**Exercise details:** Copy word for word the entries from their first line through the line containing "Action: (904, 199)", including both ends, and omit the pictures from your copy.

──────────

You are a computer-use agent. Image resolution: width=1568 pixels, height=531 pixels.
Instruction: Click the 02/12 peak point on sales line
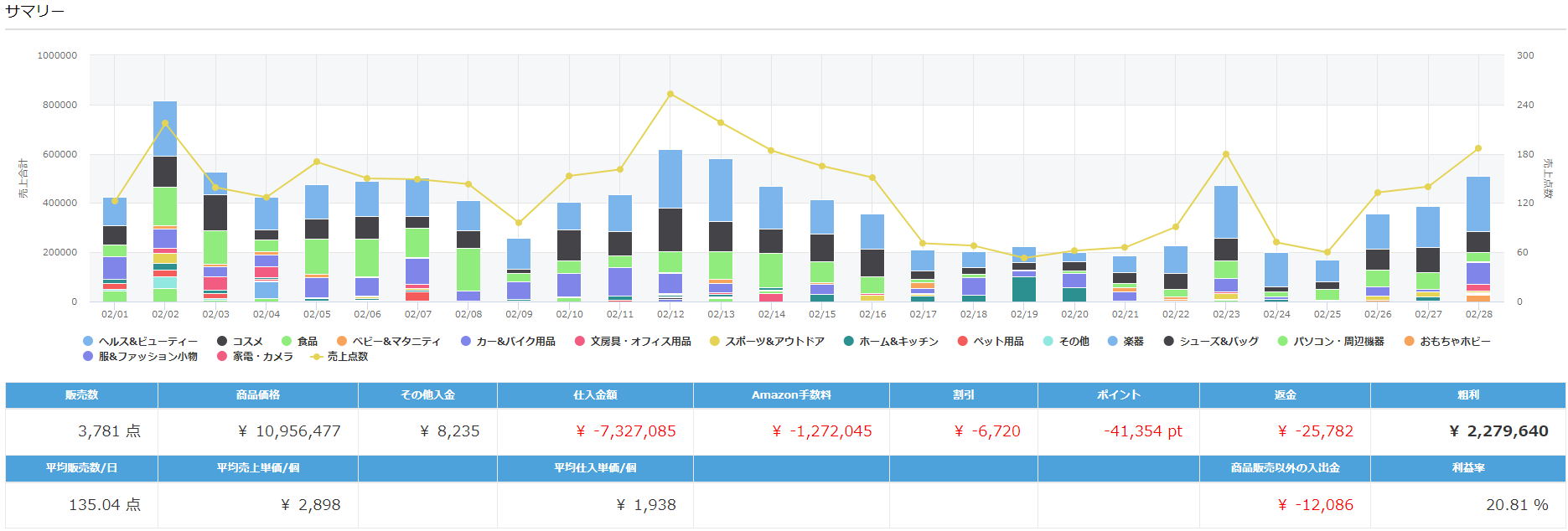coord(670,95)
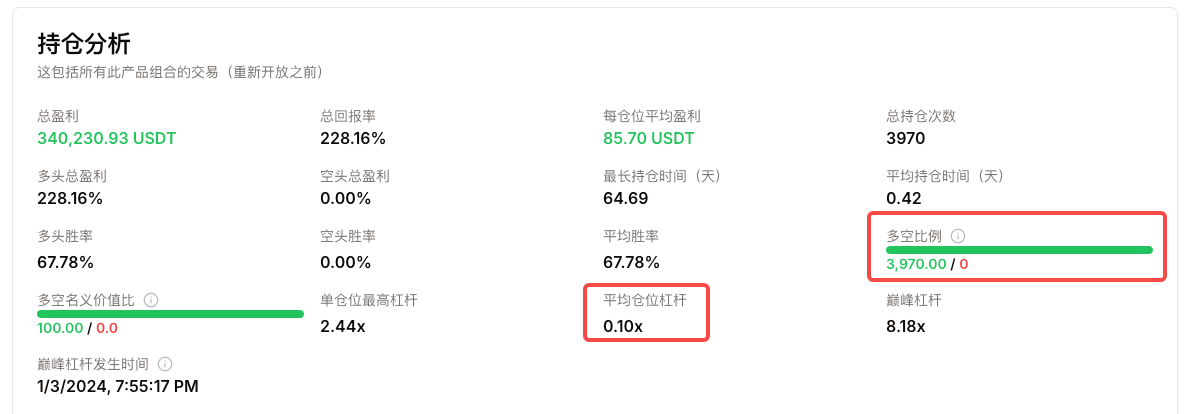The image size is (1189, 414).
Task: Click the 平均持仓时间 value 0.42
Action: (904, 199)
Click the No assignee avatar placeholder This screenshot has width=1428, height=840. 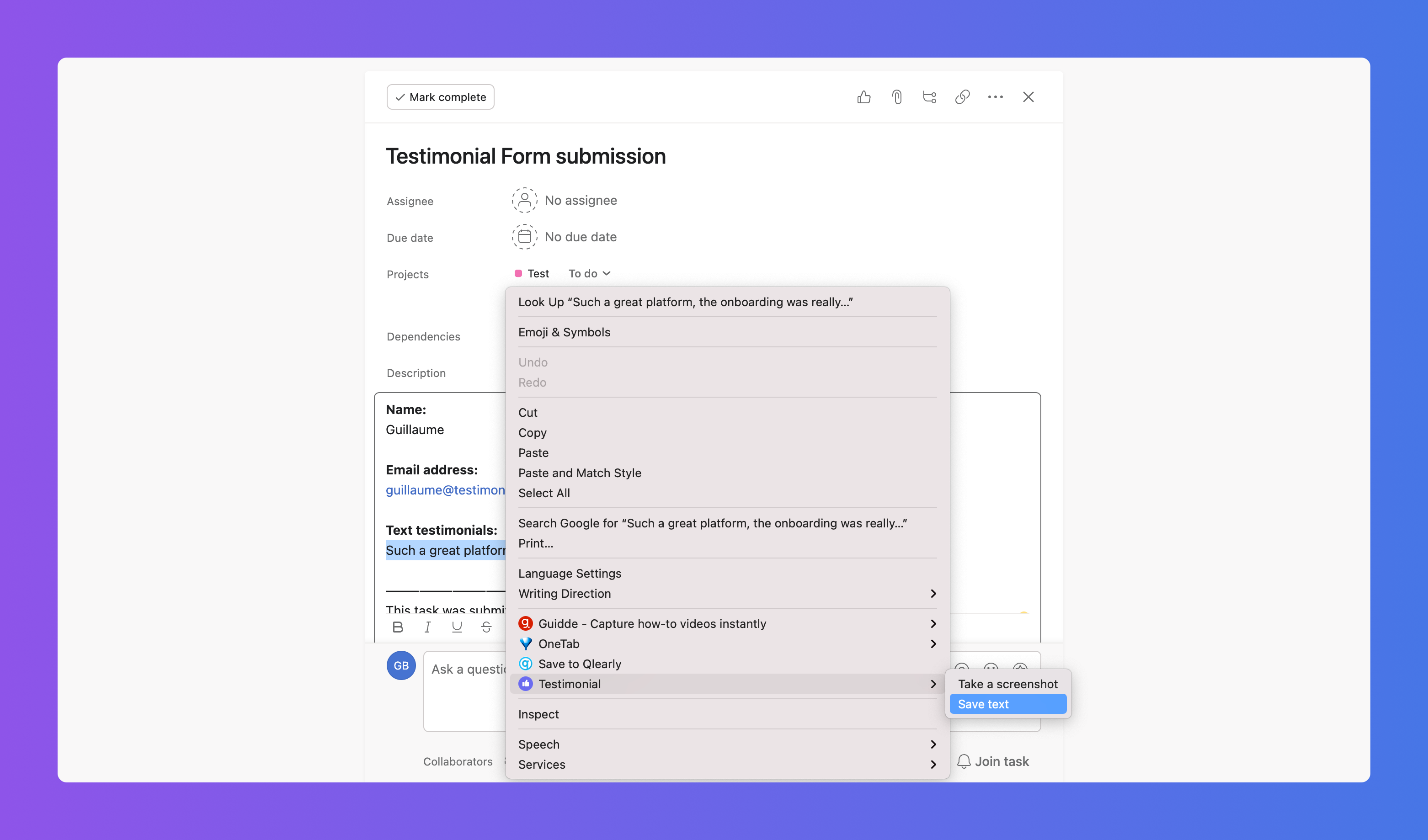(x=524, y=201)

──────────

**Solved exercise:**
You are a computer-use agent. Image resolution: width=1568 pixels, height=531 pixels.
Instruction: Click the 02/12 peak point on sales line
coord(670,95)
The image size is (1189, 414).
Task: Click the 平均持仓时间 value 0.42
Action: (904, 199)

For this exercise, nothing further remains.